Relatie in plaats van transactie

Klassieke muziekwereld negeert publiek

Algemeen, Marketing

De componist componeerde, de dirigent dirigeerde, het orkest speelde en de publiekswerver wierf publiek. Publiek kwam, want kunst was bijzonder. Kunst ging over een hogere waarheid, verhief mensen en werd geproduceerd door het tijdloze genie, de geniale kunstenaar. Deze proposities waren belangrijk voor de verkoop van klassieke muziek. Nu is het anders.

Kwaliteit
‘Social media veranderen de propositie van de mensen die het voor het zeggen hebben binnen de klassieke muziek. Het is hun taak om met nieuwe oplossingen te komen en om aan te sluiten bij de samenleving.’ Greg Sandow is specialist in die veranderende structuren binnen de cultuursector. Hij studeerde compositie op Harvard en haalde een master bestuurskunde op Yale. Maar bovenal is Sandow iconoclast.
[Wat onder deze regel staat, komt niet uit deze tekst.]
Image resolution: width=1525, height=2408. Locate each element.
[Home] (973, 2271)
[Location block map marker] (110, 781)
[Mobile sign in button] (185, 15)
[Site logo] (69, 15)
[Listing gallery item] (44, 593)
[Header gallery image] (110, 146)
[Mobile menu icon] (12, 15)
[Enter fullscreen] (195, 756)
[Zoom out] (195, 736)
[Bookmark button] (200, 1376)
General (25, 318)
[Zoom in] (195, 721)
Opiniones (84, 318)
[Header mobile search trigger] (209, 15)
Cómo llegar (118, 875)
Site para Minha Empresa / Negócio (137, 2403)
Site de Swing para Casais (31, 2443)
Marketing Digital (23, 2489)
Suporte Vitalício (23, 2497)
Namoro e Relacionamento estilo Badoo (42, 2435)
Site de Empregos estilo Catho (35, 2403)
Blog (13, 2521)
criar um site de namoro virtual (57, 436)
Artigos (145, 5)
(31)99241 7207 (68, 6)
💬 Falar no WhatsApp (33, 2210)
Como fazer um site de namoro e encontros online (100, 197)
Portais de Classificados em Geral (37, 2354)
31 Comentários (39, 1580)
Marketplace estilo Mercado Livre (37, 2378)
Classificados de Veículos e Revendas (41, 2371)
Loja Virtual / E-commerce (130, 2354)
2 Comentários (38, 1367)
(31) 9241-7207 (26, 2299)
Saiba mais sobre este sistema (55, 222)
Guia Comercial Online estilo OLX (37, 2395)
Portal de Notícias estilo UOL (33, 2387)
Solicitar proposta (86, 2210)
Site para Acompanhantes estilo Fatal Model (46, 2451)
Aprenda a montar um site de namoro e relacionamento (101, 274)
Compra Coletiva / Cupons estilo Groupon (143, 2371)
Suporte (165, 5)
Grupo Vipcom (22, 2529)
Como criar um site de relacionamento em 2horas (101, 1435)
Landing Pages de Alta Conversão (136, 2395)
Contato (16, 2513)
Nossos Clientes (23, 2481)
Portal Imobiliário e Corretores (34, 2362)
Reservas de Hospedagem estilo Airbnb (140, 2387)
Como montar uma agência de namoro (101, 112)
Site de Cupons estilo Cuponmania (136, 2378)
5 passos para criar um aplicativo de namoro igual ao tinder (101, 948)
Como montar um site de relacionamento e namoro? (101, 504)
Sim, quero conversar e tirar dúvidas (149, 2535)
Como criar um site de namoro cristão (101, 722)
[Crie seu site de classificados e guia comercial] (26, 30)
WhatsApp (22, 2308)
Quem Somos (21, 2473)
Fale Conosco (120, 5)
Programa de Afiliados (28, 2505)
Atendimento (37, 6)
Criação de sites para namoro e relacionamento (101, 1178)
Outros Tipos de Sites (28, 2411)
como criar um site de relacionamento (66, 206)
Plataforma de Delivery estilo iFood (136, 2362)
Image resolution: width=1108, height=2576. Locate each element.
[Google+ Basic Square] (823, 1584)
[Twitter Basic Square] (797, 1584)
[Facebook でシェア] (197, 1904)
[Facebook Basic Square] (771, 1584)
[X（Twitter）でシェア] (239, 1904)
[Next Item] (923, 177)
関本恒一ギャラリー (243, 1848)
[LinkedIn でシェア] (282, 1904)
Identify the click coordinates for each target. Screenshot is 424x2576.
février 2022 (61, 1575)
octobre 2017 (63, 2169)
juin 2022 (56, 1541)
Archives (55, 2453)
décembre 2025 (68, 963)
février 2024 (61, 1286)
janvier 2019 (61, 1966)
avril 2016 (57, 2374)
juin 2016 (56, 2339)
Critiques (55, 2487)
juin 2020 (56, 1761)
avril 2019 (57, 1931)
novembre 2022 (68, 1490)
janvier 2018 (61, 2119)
Voor New York Times Book Review, Wall Street Journal en Village Voice schreef hij over klassieke muziek, hij was chef van de popredactie van Los Angeles Herald-Examiner en hoofd cultuur bij Entertainment Weekly. Als geen ander weet Sandow de wereld van de pop en van de klassieke muziek qua vorm en inhoud met elkaar te vergelijken: ‘Bands als Radiohead en Sigur Ros klinken als nieuwe klassieke muziek. Je hoort een experiment met klank en met uitgebreide structuren. Daarmee heeft het eenzelfde verfijndheid als de klassieke cultuur. Radiohead speelt op een heel intelligent manier met de presentatievorm van de muziek door als eerste mainstream band haar album als gratis download aan te bieden. Pop werd zo intelligent, het werd zelf bijna een kunstvorm.’ De veelal logge symfonieorkesten bleven in zijn ogen achter, ze hebben nog de productie­structuur van negentiende of twintigste eeuwse fabrieken. ‘Een rockband is een kleine en wendbare groep van gelijkgestemden en kan daardoor veel beter innoveren.’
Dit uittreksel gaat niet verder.